I hadn’t considered the responsibility aspect of undertaking the role of an artist. I felt it with children, when I used to teach art and mentor kids from my neighborhood. I saw how fruitful it was to them to spend time with me showing them museums and do things painterly or sculpturally and give them an idea of what they are capable of. I hadn’t considered the responsibility in relation to other adults, professors, viewers, or fellow contemporaries. As Spiderman’s uncle so eloquently phrased it, “ … With great power comes great responsibility.
When do you find is the best time of day to make art? Do you have time set aside every day, every week or do you just work whenever you can?
The best time of day to work is when no one is around. I am easily distracted by casual conversations.
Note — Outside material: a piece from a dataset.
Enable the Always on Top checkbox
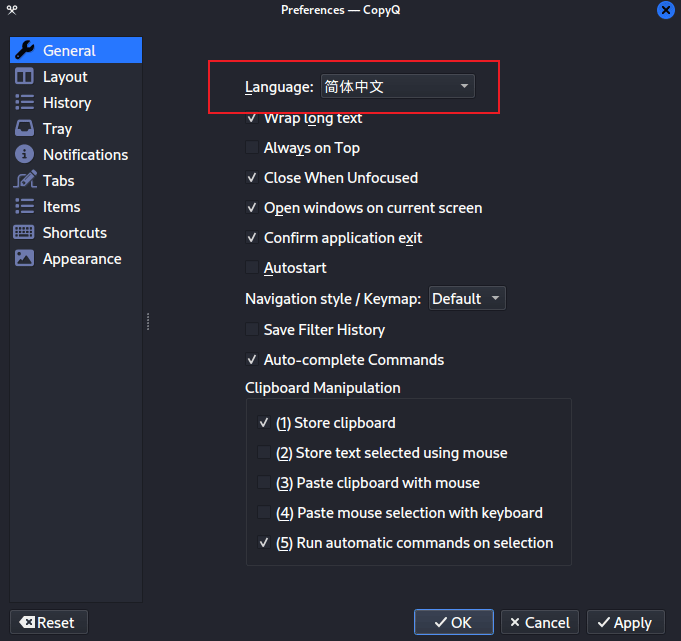 tap(252, 148)
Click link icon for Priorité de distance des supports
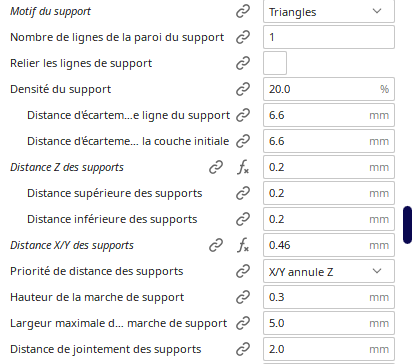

I come into my studio either in the early morning or late into the night. I am in my studio in between as well, but usually I am writing or flipping through library books.
How has your work changed in the last five years? How is it the same?
Five years ago, I was working for other artists in their studios as a mold making and casting assistant. I had no time or mental energy to focus entirely on my work. What has changed most is the amount of attention I am able to give to my work. Prioritizing my work over other various life related matters has been a great benefit in progressing and furthering my growth as an artist.
Are there people such as family, friends, writers, and philosophers or even pop icons that have had an impact on the work you do?
Since I was a kid I have been inspired by a few artists, some are, Liza Minnelli, Richard Pryor, Maria Felix, Yoko Ono, Ann Hamilton, and Bette Davis. I also read a great deal of Russian literature, Japanese fiction from the 60s and 70s, and Kundera. I have a very supportive family and life long friends spanning from the west coast and the east, south of the border and across the Pacific Ocean. Of all places, I found an awesome person just a few blocks away from my house in Tucson who fully understands me and completely supports my work.
If you had an occupation outside of being an artist, what would that be and why?
I don’t see being an artist solely as an occupation. It encompasses many things and jobs. I would pursue a more lavish private session training program for upscale marathon runners.
Carolina Maki Kitagawa (b. 1982) is a multi-disciplinary artist whose work employs video, sculpture, performance, and drawing. In her recent work Carolina examines absence, love and deviations from conventions of social behaviors; within this, she concentrates on moments of failure, flirtation, and awkwardness. Carolina currently resides in Tucson where she an MFA candidate in performance, ceramics, and sculpture at the University of Arizona. Carolina exhibits her work both locally and nationally, including a recent exhibition at Cathouse FUNeral Gallery in Brooklyn, NY. Most recently she won an honorable mention in the October 2014 issue of Sculpture magazine.